Over the last six seasons, the Eagles have done a decent job at finding diamonds in the seven-rounds deep rough, but the first round picks over that span have been hit or giant miss.
Brandon Graham is just starting to come into his own after being drafted 13th overall in 2010. But the Eagles picked Graham over Earl Thomas and Jason Pierre-Paul that year. (And Dez Bryant, for what that’s worth.)
In 2011, the Eagles picked Danny Watkins with the 23rd pick. Literally almost anyone else in the entire draft would have been a better pick.
2012 was a great draft for the Eagles, led by Fletcher Cox going 12th overall. In 2013, the Eagles took Lane Johnson fourth overall and it’s safe to say the jury is still out on Kelly’s first pick. That said, the first round that year was odd, and the Eagles probably did well with taking Johnson, suspensions notwithstanding.

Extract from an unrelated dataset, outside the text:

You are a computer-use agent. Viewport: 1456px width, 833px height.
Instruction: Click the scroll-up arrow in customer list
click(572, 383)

Those next two drafts have been attributed more to Kelly and less to Roseman, as the rift between the two widened. Regardless, the Eagles traded back to draft Marcus Smith in 2014, teetering on the fence between being merely a draft disappointment and total NFL bust.

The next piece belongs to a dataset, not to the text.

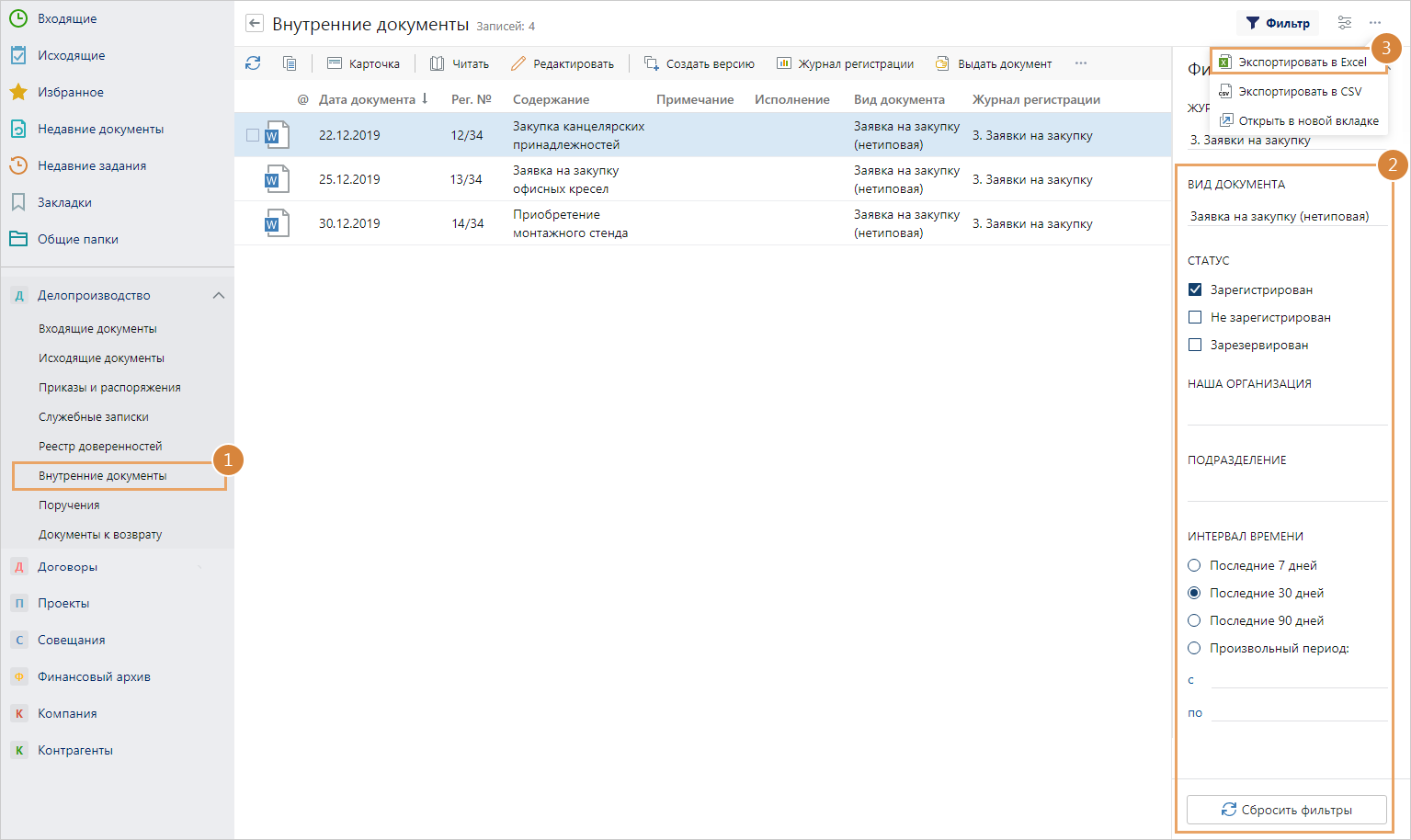The image size is (1411, 840).
Task: Enable the Не зарегистрирован checkbox
Action: coord(1195,317)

The following year — Kelly’s last draft with the Eagles and the one that brought Jordan Hicks and Eric Rowe to town — the Eagles took Agholor with the 20th overall pick, exactly 20 picks before Dorial Green-Beckham was taken by Tennessee.
Green-Beckham is now an Eagle after Tennessee got tired of his inconsistent play. Where will that leave Agholor?
Cut him, Trade him or Keep him?
As much as Agholor has struggled in Eagle green, it doesn’t make a ton of business sense for the team to just cut him.
Agholor would cost the Eagles $6.8 million against the cap if he was cut, per spotrac.com. In most cases, teams don’t dump players after one mediocre year, and if Agholor survived the off-the-field debacle of being accused of sexual assault by a stripper over what was reportedly a money dispute, he’ll probably survive a bad training camp.
Less than a month ago, Agholor told reporters that he’s looking forward to Year 2, because “[n]ow you’re not worried about if you’re going to make them, you’re worried about just lining up again and trying to make the next play.”
While cutting Agholor doesn’t fit, trading him might make a ton more sense if the Eagles didn’t just cut two (underperforming) veteran receivers in Rueben Randle and Chris Givens. Still, a quick glance at the pass catchers in San Francisco should have Roseman salivating to strike a deal with his former coach, Kelly, who may be interested in Agholor via trade.
Per Niners Nation, this is who Kelly has catching the ball in San Francisco at the wide receiver position:
- Torrey Smith – $7,600,000 ($7,100,000 dead money)
- Bruce Ellington – $718,607 ($118,607 dead money)
- Quinton Patton – $772,875 ($97,875 dead money)
- Aaron Burbridge – $475,089 ($25,089 dead money)
- DeAndrew White – $527,333 ($2,333 dead money)
- DeAndre Smelter – $536,422 ($86,422 dead money)
That’s quite possibly the worst group of receivers ever assembled. Outside of Torrey Smith, the 49ers receivers have a combined 57 career receptions. As tough as Agholor’s first season in Philly was, he is better than anyone on that list other than Smith. Maybe including Smith.
The question is what the Eagles can get back in return. Certainly nobody is giving up a first-round pick for Agholor, but would Kelly, Trent Baalke and the 49ers be willing to part with a second rounder?
Would the Eagles make that deal, given their own woes at receiver this preseason and their lack of future draft picks?
Again, the sensible move would be to keep Agholor, and hope that the continued talk (you’re welcome, Eagles) around his job status may scare him into becoming more productive to prove his value to the team.
Right now, the Eagles are more likely to use two and three tight ends and multiple-back sets on offense than to feature three and four receivers on the field at once. Despite the clear change in Pederson’s tone when talking about Agholor, his actual words indicate the second-year wideout should be on the Eagles when the season starts.
How many snaps, targets and catches — and drops — he gets this year is anyone’s guess.